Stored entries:
———
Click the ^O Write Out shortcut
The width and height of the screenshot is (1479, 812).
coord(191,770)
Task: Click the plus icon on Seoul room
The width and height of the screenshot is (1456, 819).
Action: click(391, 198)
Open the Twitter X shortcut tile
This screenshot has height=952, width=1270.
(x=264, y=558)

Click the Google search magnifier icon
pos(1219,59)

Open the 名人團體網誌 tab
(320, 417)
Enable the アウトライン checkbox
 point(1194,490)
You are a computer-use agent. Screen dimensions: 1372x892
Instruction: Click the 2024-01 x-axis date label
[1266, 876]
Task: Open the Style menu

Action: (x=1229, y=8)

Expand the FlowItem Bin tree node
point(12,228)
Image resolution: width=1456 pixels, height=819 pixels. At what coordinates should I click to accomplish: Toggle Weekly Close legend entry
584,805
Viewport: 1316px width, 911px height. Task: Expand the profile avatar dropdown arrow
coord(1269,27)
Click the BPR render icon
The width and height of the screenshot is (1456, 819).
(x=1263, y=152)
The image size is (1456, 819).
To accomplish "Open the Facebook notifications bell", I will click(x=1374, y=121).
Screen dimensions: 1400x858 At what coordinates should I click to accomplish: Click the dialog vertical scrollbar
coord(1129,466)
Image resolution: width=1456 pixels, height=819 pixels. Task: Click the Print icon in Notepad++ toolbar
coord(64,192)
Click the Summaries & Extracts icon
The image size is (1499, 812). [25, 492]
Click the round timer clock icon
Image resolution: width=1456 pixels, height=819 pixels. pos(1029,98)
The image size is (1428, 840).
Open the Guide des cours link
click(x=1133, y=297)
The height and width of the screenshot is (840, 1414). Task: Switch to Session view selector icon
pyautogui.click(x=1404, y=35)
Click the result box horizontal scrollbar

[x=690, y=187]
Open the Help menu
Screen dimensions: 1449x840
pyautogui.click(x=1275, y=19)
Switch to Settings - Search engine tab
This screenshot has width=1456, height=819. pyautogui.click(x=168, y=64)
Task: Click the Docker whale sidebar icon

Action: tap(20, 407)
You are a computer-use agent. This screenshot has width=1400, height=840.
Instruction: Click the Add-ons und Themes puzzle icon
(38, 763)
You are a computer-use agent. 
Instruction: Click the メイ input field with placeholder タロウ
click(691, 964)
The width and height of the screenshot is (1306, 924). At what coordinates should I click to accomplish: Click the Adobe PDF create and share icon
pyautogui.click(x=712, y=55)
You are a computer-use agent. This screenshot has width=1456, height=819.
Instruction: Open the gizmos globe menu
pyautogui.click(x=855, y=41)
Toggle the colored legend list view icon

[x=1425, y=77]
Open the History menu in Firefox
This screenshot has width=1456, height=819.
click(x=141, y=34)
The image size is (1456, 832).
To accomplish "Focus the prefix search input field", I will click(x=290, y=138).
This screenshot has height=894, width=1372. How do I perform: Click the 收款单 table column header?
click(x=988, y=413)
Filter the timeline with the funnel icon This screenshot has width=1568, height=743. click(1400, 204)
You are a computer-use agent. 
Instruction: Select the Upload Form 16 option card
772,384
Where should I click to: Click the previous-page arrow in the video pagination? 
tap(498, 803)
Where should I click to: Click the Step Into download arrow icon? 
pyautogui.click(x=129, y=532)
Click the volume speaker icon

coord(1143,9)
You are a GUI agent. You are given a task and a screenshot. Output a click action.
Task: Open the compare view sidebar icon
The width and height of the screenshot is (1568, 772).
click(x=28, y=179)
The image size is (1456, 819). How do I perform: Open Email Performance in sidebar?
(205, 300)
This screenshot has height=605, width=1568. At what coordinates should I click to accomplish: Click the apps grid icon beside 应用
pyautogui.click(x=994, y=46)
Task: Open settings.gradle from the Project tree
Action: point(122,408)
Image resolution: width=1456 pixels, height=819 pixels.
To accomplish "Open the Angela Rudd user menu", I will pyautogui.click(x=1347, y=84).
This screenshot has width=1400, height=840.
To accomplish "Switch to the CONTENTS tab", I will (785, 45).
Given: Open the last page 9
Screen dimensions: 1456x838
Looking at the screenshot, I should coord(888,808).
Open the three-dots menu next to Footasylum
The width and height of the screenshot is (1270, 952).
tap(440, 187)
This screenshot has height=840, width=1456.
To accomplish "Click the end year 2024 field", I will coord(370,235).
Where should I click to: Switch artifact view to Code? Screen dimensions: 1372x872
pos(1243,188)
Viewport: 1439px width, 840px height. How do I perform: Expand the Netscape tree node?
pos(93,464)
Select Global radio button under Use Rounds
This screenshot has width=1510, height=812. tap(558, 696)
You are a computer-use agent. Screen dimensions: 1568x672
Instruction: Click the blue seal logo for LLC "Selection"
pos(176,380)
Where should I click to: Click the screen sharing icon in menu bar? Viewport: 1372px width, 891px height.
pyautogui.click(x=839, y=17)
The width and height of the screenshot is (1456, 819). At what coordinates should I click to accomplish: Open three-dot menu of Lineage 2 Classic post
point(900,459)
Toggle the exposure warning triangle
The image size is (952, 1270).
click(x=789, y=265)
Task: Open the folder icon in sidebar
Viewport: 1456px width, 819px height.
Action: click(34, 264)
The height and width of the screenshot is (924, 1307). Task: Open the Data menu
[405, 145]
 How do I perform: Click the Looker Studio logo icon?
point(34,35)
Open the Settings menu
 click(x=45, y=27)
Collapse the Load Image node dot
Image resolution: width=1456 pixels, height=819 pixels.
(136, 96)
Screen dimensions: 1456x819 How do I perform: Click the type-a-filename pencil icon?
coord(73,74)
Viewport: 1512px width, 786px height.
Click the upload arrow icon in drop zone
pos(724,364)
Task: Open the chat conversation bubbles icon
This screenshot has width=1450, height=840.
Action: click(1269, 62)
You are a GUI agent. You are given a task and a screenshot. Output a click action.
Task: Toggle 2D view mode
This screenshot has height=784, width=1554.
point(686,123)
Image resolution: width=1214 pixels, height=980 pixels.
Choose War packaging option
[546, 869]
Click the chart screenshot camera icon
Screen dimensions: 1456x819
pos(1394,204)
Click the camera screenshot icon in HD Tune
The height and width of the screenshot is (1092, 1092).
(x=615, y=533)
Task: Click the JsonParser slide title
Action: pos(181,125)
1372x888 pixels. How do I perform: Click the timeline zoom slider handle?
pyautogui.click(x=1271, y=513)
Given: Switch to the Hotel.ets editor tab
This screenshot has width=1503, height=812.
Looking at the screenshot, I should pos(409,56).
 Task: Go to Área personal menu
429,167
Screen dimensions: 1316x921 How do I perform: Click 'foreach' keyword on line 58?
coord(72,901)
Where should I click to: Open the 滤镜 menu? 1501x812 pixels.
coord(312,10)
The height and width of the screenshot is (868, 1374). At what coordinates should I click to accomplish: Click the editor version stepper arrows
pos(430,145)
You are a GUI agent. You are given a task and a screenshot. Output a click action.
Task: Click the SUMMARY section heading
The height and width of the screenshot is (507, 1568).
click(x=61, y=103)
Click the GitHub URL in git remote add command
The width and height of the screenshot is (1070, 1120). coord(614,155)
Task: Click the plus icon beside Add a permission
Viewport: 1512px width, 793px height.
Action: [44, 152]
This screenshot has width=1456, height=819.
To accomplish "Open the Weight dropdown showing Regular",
———
A verbatim reproduction of all the records above is the expected answer.

== Exercise output ==
Click the ^O Write Out shortcut
The width and height of the screenshot is (1479, 812).
coord(191,770)
Task: Click the plus icon on Seoul room
The width and height of the screenshot is (1456, 819).
Action: click(391, 198)
Open the Twitter X shortcut tile
This screenshot has height=952, width=1270.
(x=264, y=558)

Click the Google search magnifier icon
pos(1219,59)

Open the 名人團體網誌 tab
(320, 417)
Enable the アウトライン checkbox
 point(1194,490)
You are a computer-use agent. Screen dimensions: 1372x892
Instruction: Click the 2024-01 x-axis date label
[1266, 876]
Task: Open the Style menu

Action: (x=1229, y=8)

Expand the FlowItem Bin tree node
point(12,228)
Image resolution: width=1456 pixels, height=819 pixels. At what coordinates should I click to accomplish: Toggle Weekly Close legend entry
584,805
Viewport: 1316px width, 911px height. Task: Expand the profile avatar dropdown arrow
coord(1269,27)
Click the BPR render icon
The width and height of the screenshot is (1456, 819).
(x=1263, y=152)
The image size is (1456, 819).
To accomplish "Open the Facebook notifications bell", I will click(x=1374, y=121).
Screen dimensions: 1400x858 At what coordinates should I click to accomplish: Click the dialog vertical scrollbar
coord(1129,466)
Image resolution: width=1456 pixels, height=819 pixels. Task: Click the Print icon in Notepad++ toolbar
coord(64,192)
Click the Summaries & Extracts icon
The image size is (1499, 812). [25, 492]
Click the round timer clock icon
Image resolution: width=1456 pixels, height=819 pixels. pos(1029,98)
The image size is (1428, 840).
Open the Guide des cours link
click(x=1133, y=297)
The height and width of the screenshot is (840, 1414). Task: Switch to Session view selector icon
pyautogui.click(x=1404, y=35)
Click the result box horizontal scrollbar

[x=690, y=187]
Open the Help menu
Screen dimensions: 1449x840
pyautogui.click(x=1275, y=19)
Switch to Settings - Search engine tab
This screenshot has width=1456, height=819. pyautogui.click(x=168, y=64)
Task: Click the Docker whale sidebar icon

Action: tap(20, 407)
You are a computer-use agent. This screenshot has width=1400, height=840.
Instruction: Click the Add-ons und Themes puzzle icon
(38, 763)
You are a computer-use agent. 
Instruction: Click the メイ input field with placeholder タロウ
click(691, 964)
The width and height of the screenshot is (1306, 924). At what coordinates should I click to accomplish: Click the Adobe PDF create and share icon
pyautogui.click(x=712, y=55)
You are a computer-use agent. This screenshot has width=1456, height=819.
Instruction: Open the gizmos globe menu
pyautogui.click(x=855, y=41)
Toggle the colored legend list view icon

[x=1425, y=77]
Open the History menu in Firefox
This screenshot has width=1456, height=819.
click(x=141, y=34)
The image size is (1456, 832).
To accomplish "Focus the prefix search input field", I will click(x=290, y=138).
This screenshot has height=894, width=1372. How do I perform: Click the 收款单 table column header?
click(x=988, y=413)
Filter the timeline with the funnel icon This screenshot has width=1568, height=743. click(1400, 204)
You are a computer-use agent. 
Instruction: Select the Upload Form 16 option card
772,384
Where should I click to: Click the previous-page arrow in the video pagination? 
tap(498, 803)
Where should I click to: Click the Step Into download arrow icon? 
pyautogui.click(x=129, y=532)
Click the volume speaker icon

coord(1143,9)
You are a GUI agent. You are given a task and a screenshot. Output a click action.
Task: Open the compare view sidebar icon
The width and height of the screenshot is (1568, 772).
click(x=28, y=179)
The image size is (1456, 819). How do I perform: Open Email Performance in sidebar?
(205, 300)
This screenshot has height=605, width=1568. At what coordinates should I click to accomplish: Click the apps grid icon beside 应用
pyautogui.click(x=994, y=46)
Task: Open settings.gradle from the Project tree
Action: point(122,408)
Image resolution: width=1456 pixels, height=819 pixels.
To accomplish "Open the Angela Rudd user menu", I will pyautogui.click(x=1347, y=84).
This screenshot has width=1400, height=840.
To accomplish "Switch to the CONTENTS tab", I will (785, 45).
Given: Open the last page 9
Screen dimensions: 1456x838
Looking at the screenshot, I should coord(888,808).
Open the three-dots menu next to Footasylum
The width and height of the screenshot is (1270, 952).
tap(440, 187)
This screenshot has height=840, width=1456.
To accomplish "Click the end year 2024 field", I will coord(370,235).
Where should I click to: Switch artifact view to Code? Screen dimensions: 1372x872
pos(1243,188)
Viewport: 1439px width, 840px height. How do I perform: Expand the Netscape tree node?
pos(93,464)
Select Global radio button under Use Rounds
This screenshot has width=1510, height=812. tap(558, 696)
You are a computer-use agent. Screen dimensions: 1568x672
Instruction: Click the blue seal logo for LLC "Selection"
pos(176,380)
Where should I click to: Click the screen sharing icon in menu bar? Viewport: 1372px width, 891px height.
pyautogui.click(x=839, y=17)
The width and height of the screenshot is (1456, 819). At what coordinates should I click to accomplish: Open three-dot menu of Lineage 2 Classic post
point(900,459)
Toggle the exposure warning triangle
The image size is (952, 1270).
click(x=789, y=265)
Task: Open the folder icon in sidebar
Viewport: 1456px width, 819px height.
Action: click(34, 264)
The height and width of the screenshot is (924, 1307). Task: Open the Data menu
[405, 145]
 How do I perform: Click the Looker Studio logo icon?
point(34,35)
Open the Settings menu
 click(x=45, y=27)
Collapse the Load Image node dot
Image resolution: width=1456 pixels, height=819 pixels.
(136, 96)
Screen dimensions: 1456x819 How do I perform: Click the type-a-filename pencil icon?
coord(73,74)
Viewport: 1512px width, 786px height.
Click the upload arrow icon in drop zone
pos(724,364)
Task: Open the chat conversation bubbles icon
This screenshot has width=1450, height=840.
Action: click(1269, 62)
You are a GUI agent. You are given a task and a screenshot. Output a click action.
Task: Toggle 2D view mode
This screenshot has height=784, width=1554.
point(686,123)
Image resolution: width=1214 pixels, height=980 pixels.
Choose War packaging option
[546, 869]
Click the chart screenshot camera icon
Screen dimensions: 1456x819
pos(1394,204)
Click the camera screenshot icon in HD Tune
The height and width of the screenshot is (1092, 1092).
(x=615, y=533)
Task: Click the JsonParser slide title
Action: pos(181,125)
1372x888 pixels. How do I perform: Click the timeline zoom slider handle?
pyautogui.click(x=1271, y=513)
Given: Switch to the Hotel.ets editor tab
This screenshot has width=1503, height=812.
Looking at the screenshot, I should pos(409,56).
 Task: Go to Área personal menu
429,167
Screen dimensions: 1316x921 How do I perform: Click 'foreach' keyword on line 58?
coord(72,901)
Where should I click to: Open the 滤镜 menu? 1501x812 pixels.
coord(312,10)
The height and width of the screenshot is (868, 1374). At what coordinates should I click to accomplish: Click the editor version stepper arrows
pos(430,145)
You are a GUI agent. You are given a task and a screenshot. Output a click action.
Task: Click the SUMMARY section heading
The height and width of the screenshot is (507, 1568).
click(x=61, y=103)
Click the GitHub URL in git remote add command
The width and height of the screenshot is (1070, 1120). coord(614,155)
Task: Click the plus icon beside Add a permission
Viewport: 1512px width, 793px height.
Action: [44, 152]
This screenshot has width=1456, height=819.
To accomplish "Open the Weight dropdown showing Regular",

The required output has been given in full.